What to produce:
Each line from the one containing "The height and width of the screenshot is (800, 1200)." to the end of the records should be copied exactly, and no other line.
(Entries supplied Opens)
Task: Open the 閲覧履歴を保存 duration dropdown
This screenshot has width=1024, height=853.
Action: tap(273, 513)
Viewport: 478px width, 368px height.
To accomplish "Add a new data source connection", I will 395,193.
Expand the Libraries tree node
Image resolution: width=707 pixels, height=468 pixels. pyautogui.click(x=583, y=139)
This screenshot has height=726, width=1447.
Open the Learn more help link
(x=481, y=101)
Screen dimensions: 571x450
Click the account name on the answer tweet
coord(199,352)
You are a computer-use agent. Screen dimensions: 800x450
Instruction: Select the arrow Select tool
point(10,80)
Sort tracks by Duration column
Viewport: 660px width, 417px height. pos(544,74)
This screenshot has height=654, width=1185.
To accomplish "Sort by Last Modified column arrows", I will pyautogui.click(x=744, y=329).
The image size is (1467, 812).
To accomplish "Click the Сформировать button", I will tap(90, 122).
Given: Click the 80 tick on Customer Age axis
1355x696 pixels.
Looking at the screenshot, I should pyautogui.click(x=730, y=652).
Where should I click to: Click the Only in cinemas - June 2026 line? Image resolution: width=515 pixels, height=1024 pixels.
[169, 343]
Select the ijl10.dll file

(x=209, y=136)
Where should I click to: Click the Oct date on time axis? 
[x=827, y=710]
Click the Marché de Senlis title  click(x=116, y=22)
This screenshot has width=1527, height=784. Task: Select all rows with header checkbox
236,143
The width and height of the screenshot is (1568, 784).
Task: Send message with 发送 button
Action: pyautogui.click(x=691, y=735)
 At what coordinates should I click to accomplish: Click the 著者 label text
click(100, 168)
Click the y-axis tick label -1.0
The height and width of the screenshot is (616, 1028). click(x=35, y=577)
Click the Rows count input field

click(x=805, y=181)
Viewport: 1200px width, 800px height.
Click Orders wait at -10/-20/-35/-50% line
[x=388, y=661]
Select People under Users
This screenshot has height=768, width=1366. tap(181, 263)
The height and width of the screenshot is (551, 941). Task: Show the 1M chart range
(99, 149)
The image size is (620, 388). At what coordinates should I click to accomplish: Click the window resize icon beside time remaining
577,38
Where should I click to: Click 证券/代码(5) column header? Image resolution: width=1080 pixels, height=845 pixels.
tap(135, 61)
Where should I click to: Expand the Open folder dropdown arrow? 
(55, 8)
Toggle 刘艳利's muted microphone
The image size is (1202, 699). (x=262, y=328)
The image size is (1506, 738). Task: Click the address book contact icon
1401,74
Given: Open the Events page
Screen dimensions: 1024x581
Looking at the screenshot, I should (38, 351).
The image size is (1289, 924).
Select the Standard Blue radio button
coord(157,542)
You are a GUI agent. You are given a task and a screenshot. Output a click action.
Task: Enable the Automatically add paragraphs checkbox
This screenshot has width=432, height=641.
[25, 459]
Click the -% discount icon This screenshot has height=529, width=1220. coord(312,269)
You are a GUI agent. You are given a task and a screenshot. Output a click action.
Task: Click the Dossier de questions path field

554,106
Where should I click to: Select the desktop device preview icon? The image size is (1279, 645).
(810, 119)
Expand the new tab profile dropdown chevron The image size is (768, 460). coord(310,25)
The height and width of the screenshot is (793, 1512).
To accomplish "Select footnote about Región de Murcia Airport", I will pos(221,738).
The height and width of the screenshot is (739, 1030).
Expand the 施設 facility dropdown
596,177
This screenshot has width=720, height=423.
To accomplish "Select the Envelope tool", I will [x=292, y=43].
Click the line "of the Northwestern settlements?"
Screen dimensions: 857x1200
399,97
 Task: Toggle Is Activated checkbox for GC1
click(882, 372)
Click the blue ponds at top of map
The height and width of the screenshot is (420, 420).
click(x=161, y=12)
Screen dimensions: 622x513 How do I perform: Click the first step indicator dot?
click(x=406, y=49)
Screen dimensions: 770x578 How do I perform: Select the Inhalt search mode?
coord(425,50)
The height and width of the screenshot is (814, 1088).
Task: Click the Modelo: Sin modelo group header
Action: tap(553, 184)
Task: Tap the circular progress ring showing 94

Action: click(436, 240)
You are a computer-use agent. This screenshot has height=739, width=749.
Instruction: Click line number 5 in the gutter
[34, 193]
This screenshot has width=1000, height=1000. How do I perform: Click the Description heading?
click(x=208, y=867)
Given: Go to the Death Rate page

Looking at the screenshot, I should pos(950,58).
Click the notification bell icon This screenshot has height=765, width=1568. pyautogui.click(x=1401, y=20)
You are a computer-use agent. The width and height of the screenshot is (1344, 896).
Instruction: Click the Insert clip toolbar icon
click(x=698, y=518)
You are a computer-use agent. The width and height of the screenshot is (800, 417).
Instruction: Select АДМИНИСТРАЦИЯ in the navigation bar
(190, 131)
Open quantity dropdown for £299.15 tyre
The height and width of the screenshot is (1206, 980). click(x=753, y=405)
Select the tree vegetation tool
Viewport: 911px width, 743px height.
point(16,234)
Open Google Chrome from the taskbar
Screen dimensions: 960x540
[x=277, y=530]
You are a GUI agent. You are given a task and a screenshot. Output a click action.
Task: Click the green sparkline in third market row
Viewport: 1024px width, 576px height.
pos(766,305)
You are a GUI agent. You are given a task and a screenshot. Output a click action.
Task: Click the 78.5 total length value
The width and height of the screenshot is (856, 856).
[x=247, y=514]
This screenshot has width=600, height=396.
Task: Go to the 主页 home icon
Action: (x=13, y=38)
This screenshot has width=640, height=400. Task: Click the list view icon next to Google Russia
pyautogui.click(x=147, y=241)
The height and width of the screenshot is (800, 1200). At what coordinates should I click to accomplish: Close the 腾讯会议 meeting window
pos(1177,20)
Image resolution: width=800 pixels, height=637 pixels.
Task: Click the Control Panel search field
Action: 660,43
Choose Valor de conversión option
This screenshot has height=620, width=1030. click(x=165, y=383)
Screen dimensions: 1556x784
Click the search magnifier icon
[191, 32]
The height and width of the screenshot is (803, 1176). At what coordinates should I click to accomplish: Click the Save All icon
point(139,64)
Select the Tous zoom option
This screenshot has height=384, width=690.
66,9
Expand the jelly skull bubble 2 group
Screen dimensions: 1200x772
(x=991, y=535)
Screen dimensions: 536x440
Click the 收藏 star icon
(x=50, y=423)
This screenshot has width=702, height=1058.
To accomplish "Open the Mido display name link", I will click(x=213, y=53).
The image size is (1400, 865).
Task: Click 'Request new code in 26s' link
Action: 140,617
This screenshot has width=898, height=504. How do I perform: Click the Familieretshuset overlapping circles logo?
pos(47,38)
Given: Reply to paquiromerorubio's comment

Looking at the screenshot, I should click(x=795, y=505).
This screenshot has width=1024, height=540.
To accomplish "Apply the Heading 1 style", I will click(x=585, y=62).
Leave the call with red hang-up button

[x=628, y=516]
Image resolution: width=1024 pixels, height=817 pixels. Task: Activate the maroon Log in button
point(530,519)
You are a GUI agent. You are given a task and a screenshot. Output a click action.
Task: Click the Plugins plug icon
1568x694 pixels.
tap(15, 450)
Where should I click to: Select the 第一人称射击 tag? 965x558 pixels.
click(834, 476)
(Entries supplied Closes)
Response below:
The height and width of the screenshot is (800, 1200). At what coordinates should I click to accomplish: Close the 腾讯会议 meeting window
pos(1177,20)
Image resolution: width=800 pixels, height=637 pixels.
Task: Click the Control Panel search field
Action: 660,43
Choose Valor de conversión option
This screenshot has height=620, width=1030. click(x=165, y=383)
Screen dimensions: 1556x784
Click the search magnifier icon
[191, 32]
The height and width of the screenshot is (803, 1176). At what coordinates should I click to accomplish: Click the Save All icon
point(139,64)
Select the Tous zoom option
This screenshot has height=384, width=690.
66,9
Expand the jelly skull bubble 2 group
Screen dimensions: 1200x772
(x=991, y=535)
Screen dimensions: 536x440
Click the 收藏 star icon
(x=50, y=423)
This screenshot has width=702, height=1058.
To accomplish "Open the Mido display name link", I will click(x=213, y=53).
The image size is (1400, 865).
Task: Click 'Request new code in 26s' link
Action: 140,617
This screenshot has width=898, height=504. How do I perform: Click the Familieretshuset overlapping circles logo?
pos(47,38)
Given: Reply to paquiromerorubio's comment

Looking at the screenshot, I should click(x=795, y=505).
This screenshot has width=1024, height=540.
To accomplish "Apply the Heading 1 style", I will click(x=585, y=62).
Leave the call with red hang-up button

[x=628, y=516]
Image resolution: width=1024 pixels, height=817 pixels. Task: Activate the maroon Log in button
point(530,519)
You are a GUI agent. You are given a task and a screenshot. Output a click action.
Task: Click the Plugins plug icon
1568x694 pixels.
tap(15, 450)
Where should I click to: Select the 第一人称射击 tag? 965x558 pixels.
click(834, 476)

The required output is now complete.